Dans le camp de réfugiés de Chatila, près de Beyrouth, Reem et un petit groupe de responsables communautaires actifs mettent alors en place un atelier pour enseigner aux femmes la broderie, l’informatique, l’anglais ou d’autres matières. « Je devais aider, j’avais les outils pour le faire », déclare-t-elle à propos de sa décision de cofonder l’atelier.

“Basmeh & Zeintooneh”, ce groupe qui comptait en mai 2013 une poignée de participants, s’agrandit rapidement. Actuellement, il aide plus de 150 femmes syriennes et palestiniennes – elles aussi réfugiées –, qui vendent des articles brodés à la main, apprennent à lire et à résoudre les problèmes du camp, comme la violence domestique. Les femmes réfugiées, appauvries et traumatisées par la guerre, et habituées à rester chez elles, sont maintenant plus impliquées dans la communauté et ont plus de stabilité financière.

« Je suis très fière des femmes de notre groupe, affirme Reem. Elles sont vraiment courageuses. Grâce aux activités de Basmeh & Zeitooneh, nous avons pu transformer cette situation tragique en une occasion d’assurer à ces femmes un nouveau départ. »

Juana Bertha et Alba Marina Rosales Ruíz, soutenir les femmes fermières du Nicaragua

Après avoir perdu ses parents, Juana Bertha reprend leur ferme avec ses sœurs. En 2000, elle obtient son diplôme en Sciences agricoles. Aujourd’hui, manager du programme Caritas Nicaragua, elle apporte des graines, du matériel d’irrigations et bien d’autres outils utiles aux fermiers qui veulent augmenter leur production de manière saine, tout en leur proposant une formation gratuite.

Beaucoup des fermiers de son territoire sont des femmes, luttant pour nourrir leurs enfants. « Elles ont beaucoup de soucis et pourtant, elles ne se plaignent pas, souligne Juana Bertha. On apprend beaucoup à leur contact. »

Cette travailleuse sociale parcourt parfois des milliers de kilomètres pour aider les fermes des zones rurales de son pays, particulièrement touchés par la pauvreté. « Pour rejoindre certains villages, je marche parfois des heures, explique-t-elle. Et quand il pleut, nous avons les pieds dans la boue jusqu’aux genoux ! » Mais cela vaut le coup : « Ma famille est elle-même une famille de fermiers, ce travail me passionne ! Cela donne du sens à ma vie. »

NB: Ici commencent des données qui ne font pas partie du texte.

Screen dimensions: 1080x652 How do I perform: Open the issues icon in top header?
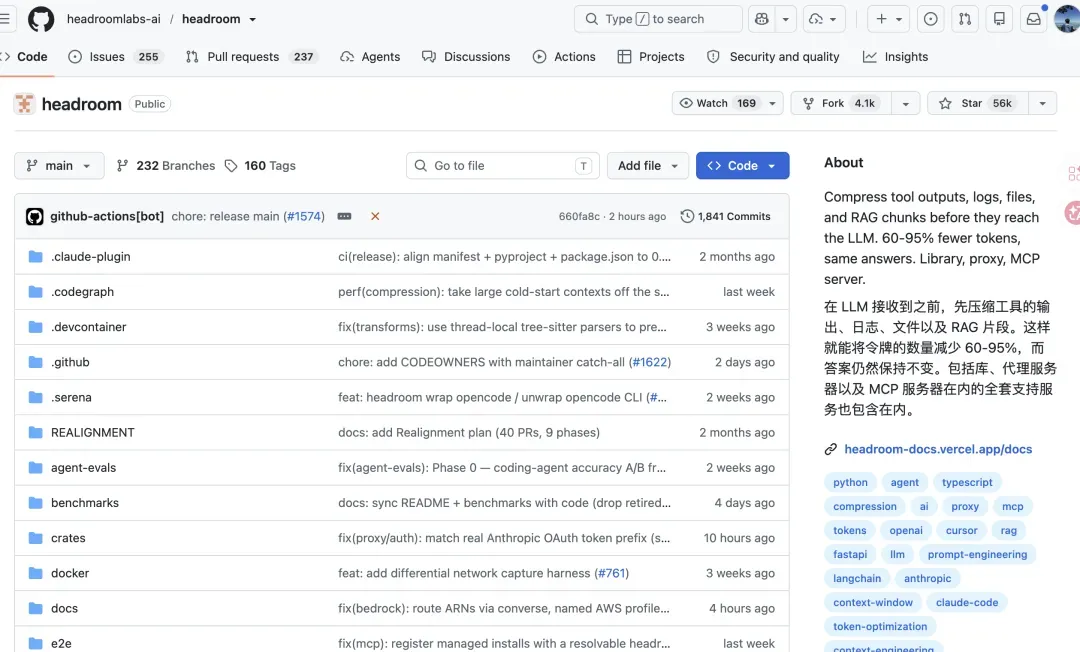coord(931,19)
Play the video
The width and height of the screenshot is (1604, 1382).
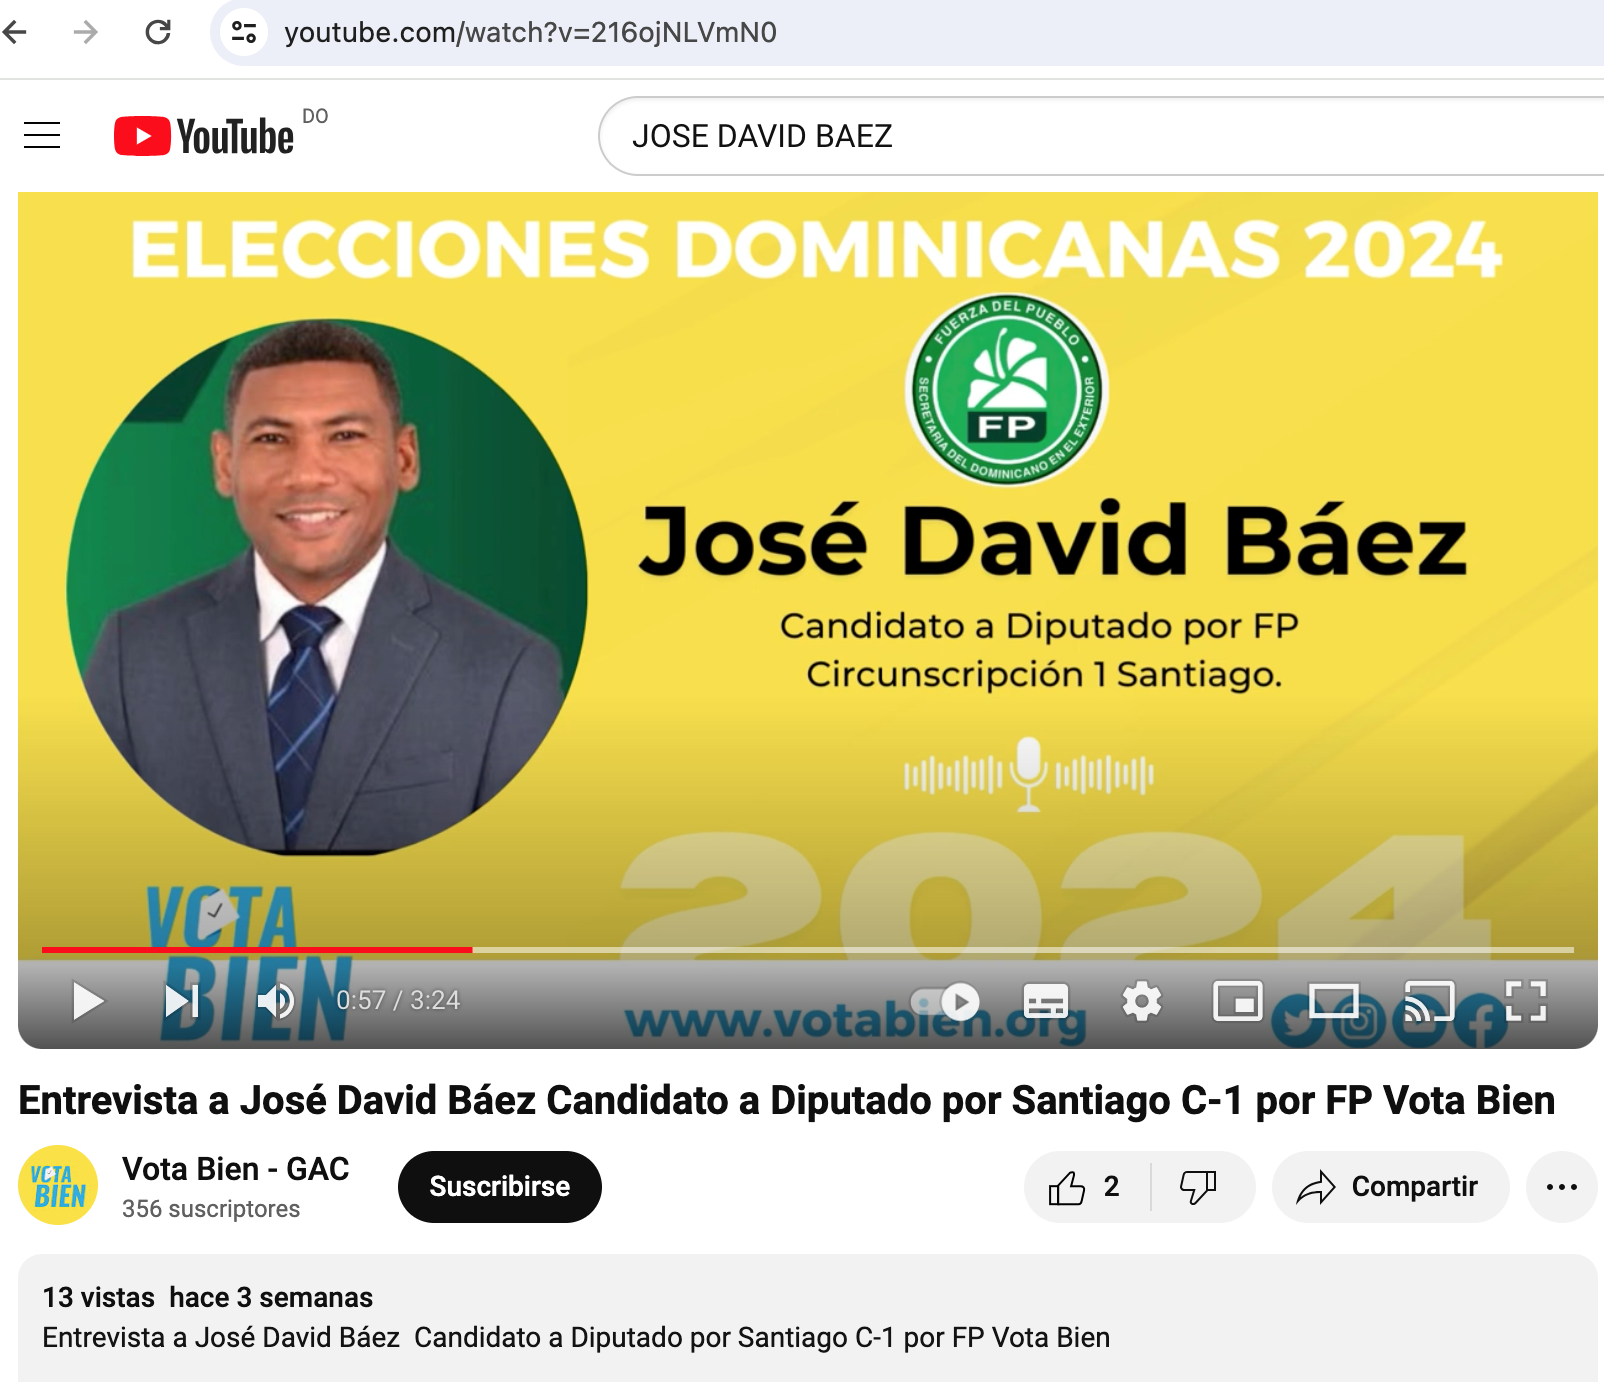tap(88, 1001)
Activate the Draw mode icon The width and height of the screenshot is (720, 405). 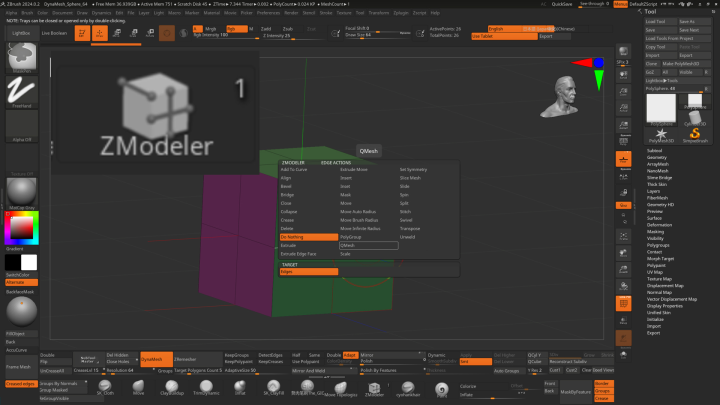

Mère de quatre enfants, Alba Marina Rosales Ruiz a fait de sa ferme au Nicaragua une vraie réussite grâce au programme Caritas pour l’agriculture proposé par Juana Bertha. « Ce programme est un beau projet, soutient-elle. Aujourd’hui je peux nourrir ma famille de manière équilibrée et avoir un revenu en plus avec la vente d’une part de nos légumes. » Le secret : « Le programme nous encourage à impliquer notre mari et nos enfants dans la production. Aujourd’hui, nous travaillons ensemble, main dans la main, en famille. »

Alba Marina ne s’arrête pas là, elle incite ses voisins à découvrir les rudiments du programme Caritas et les pousse à s’informer sur le droit à l’accès à l’alimentation. Ultime victoire : elle peut maintenant envoyer ses trois enfants à l’école.

Un prix pour les femmes

Le prix “femmes, semeuses de développement” a été lancé, pour la première fois, le 8 mars 2014 à l’occasion de la Journée internationale des femmes et lors de l’inauguration de la manifestation “Les Voix de la Foi” à Rome. Initié par Caritas Internationalis et la Fondation Fidel Götz, ce prix récompense des projets qui mettent en lumière la contribution des femmes pour assurer la sécurité alimentaire et l’amélioration des moyens de subsistance de leurs familles et de leurs communautés. Les lauréates reçoivent leur prix et la dotation qui l’accompagne – 10 000 euros pour chaque projet – lors d’une cérémonie le 8 mars à Rome.